Like Premier Home Health Care, Wolters Kluwer deploys big data to detect sepsis,  because it is difficult to diagnose and kills thousands of patients every year. "Surveillance of patient data is the most effective way to guard against an infection getting out of control, but it means scanning a huge set of routine results, tests and observations from thousands of patients at any one time. 

"This is exactly the kind of big data set that can be actively monitored, looking for connections and patterns that give an early warning of infection. Wolters Kluwer’s clinical surveillance tool Sentri7 has been designed to do just this" Flannery says. 

The importance of integration

Sentri7 is embedded into the Electronic Medical Record (EMR) and uses a predictive algorithm to continuously monitor the inpatient hospital population in real-time. It can analyse a range of different data, including patients’ vitals, lab results and even  doctors’  notes with natural language processing (NLP). 

Combining this with AI makes it especially powerful, Flannery says, as "Sentri7 can monitor over 500,000 patients at any given time, and processes four billion lab orders every year." 

The challenge overall is integration;  a hospital system Premier works with in North Carolina isn't integrated into Epic, the EMR. "They're doing duplicate entry and it's an absolute nightmare" Gentzlinger says. " Now we've started conversations with them  about how they can take this platform and connect it to their entire network, and integrate it with Epic." 

Premier's RTD feeds data into a dashboard that can be integrated into any EMR. This is important to be able to capture different data points, particularly if another provider is involved, which could be transportation or a medical centre. "The dashboard enables them to see the same information everyone else is seeing" Gentzlinger says. 

Flannery adds: "One of the biggest challenges is linking data sets together to make them interoperable and comparable. As healthcare providers seek efficiencies by merging different organisations and trusts together, we have a growing problem of siloed, separated sets of data that can’t easily be combined or analysed. 

"In many ways, healthcare has reached a tipping point: it knows the power of harnessing actionable big data, but it faces a systemic challenge, in that the language of healthcare remains largely unstandardised, limiting what can be understood across platforms." 

In Premier's case, using data this way has helped them retain staff. "We have had a tremendous uptick in employee retention" Gentzlinger says. "All of a sudden we started to see we were engaging a workforce that has historically been cast aside, as they're neither doctors or nurses and they sort of go from agency to agency.
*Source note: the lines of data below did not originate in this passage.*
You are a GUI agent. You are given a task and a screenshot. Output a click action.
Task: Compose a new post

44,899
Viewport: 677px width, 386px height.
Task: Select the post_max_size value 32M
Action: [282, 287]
But when we started investing in their training this created a career path." 

Next Premier wants to take RTD out of home care and apply it to the wider healthcare sector. "We operate in eight states so we have a few different goals.  In Illinois they have a state funded care management system and I think this would really help them start collecting information about the patients that they're serving" Gentzlinger says. 

"We really want to tap into the Medicare space, and focus on reducing hospitalisations, and enabling data points and triggers for the population we're serving, whether it's home care or home health."